Mental health is a state of wellbeing in which an individual realises their own abilities, can cope with the normal stresses of life, can work productively and can contribute to their community. Poor mental health can impact on the potential of young people to live fulfilling and productive lives (WHO 2018).

Psychological distress is an individual’s overall level of psychological strain or pain. It is evidenced by psychological states such as depression and anxiety (AIHW 2011). The Kessler 10 Psychological Distress Scale (K10) has been shown to be highly correlated with the presence of depressive or anxiety disorders (Lawrence et al. 2015).

Mental illnesses (also referred to as mental health disorders) are diagnosable health conditions. They are health problems that affect how a person feels, thinks, behaves and interacts with others (DoH 2007). Mental illness can vary in severity and duration and may be episodic (AIHW 2018). However, most mental disorders can be effectively treated, and earlier treatment leads to better outcomes (DoH 2007).

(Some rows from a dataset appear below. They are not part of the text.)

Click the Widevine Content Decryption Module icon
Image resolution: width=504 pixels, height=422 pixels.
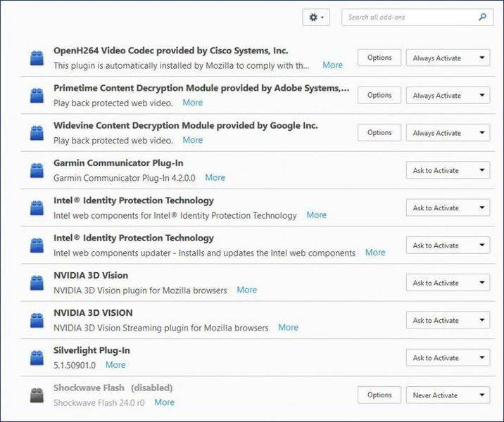[37, 133]
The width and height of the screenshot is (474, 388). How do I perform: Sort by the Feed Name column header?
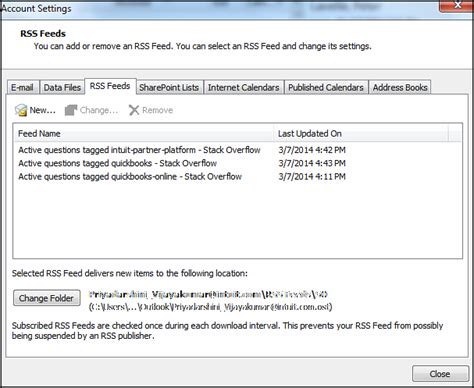click(143, 133)
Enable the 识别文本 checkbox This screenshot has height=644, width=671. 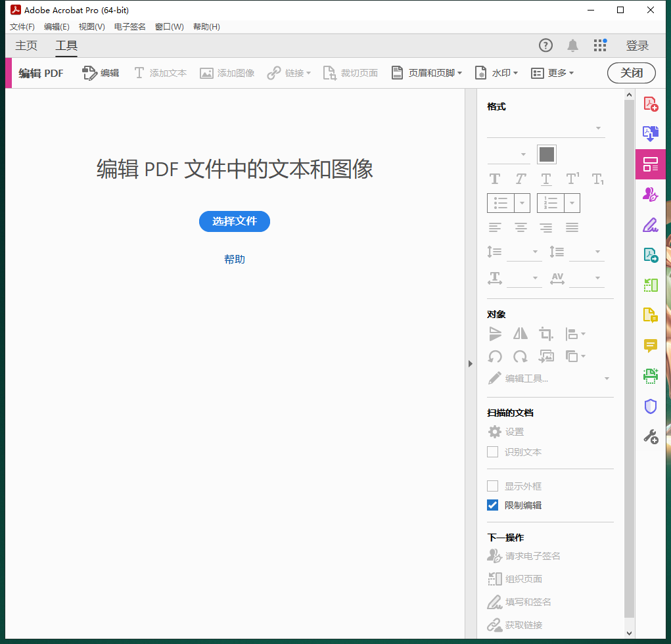[x=492, y=452]
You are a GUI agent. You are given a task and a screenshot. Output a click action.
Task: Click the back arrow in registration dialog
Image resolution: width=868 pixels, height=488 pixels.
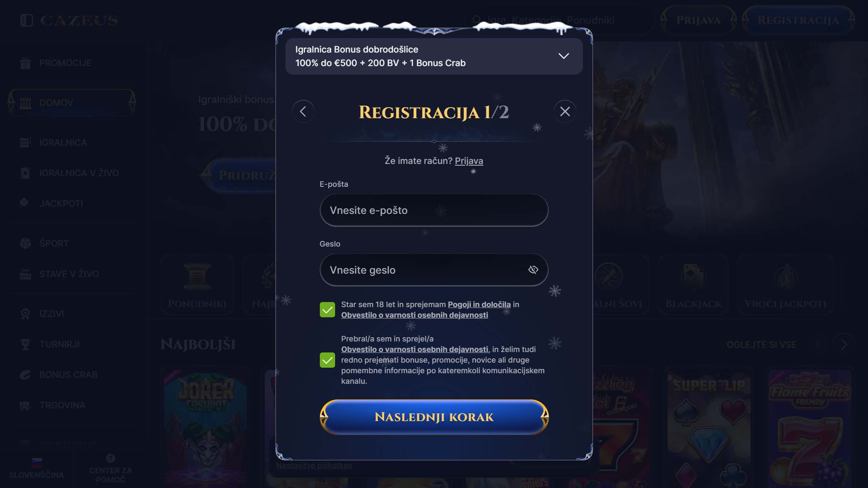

The National Children’s Mental Health and Wellbeing Strategy is being developed to ensure that mental illnesses are diagnosed and treated early to prevent lifelong disability (NMHC 2019). A range of mental health services are available in Australia; for detailed information, see Mental health services in Australia.

Poor mental health can be associated with suicidality (that is, suicidal ideation, suicide plans and suicide attempts). However, while suicidality is common in people with mental disorders, it is not confined to this group (Slade et al. 2009 in AIHW 2018). In 2015, suicide and self-inflicted injury was the leading cause of the total burden of disease for young people aged 15–24, followed by anxiety disorders and depressive disorders. Alcohol use disorders was the fifth leading cause (AIHW 2019) see Burden of disease.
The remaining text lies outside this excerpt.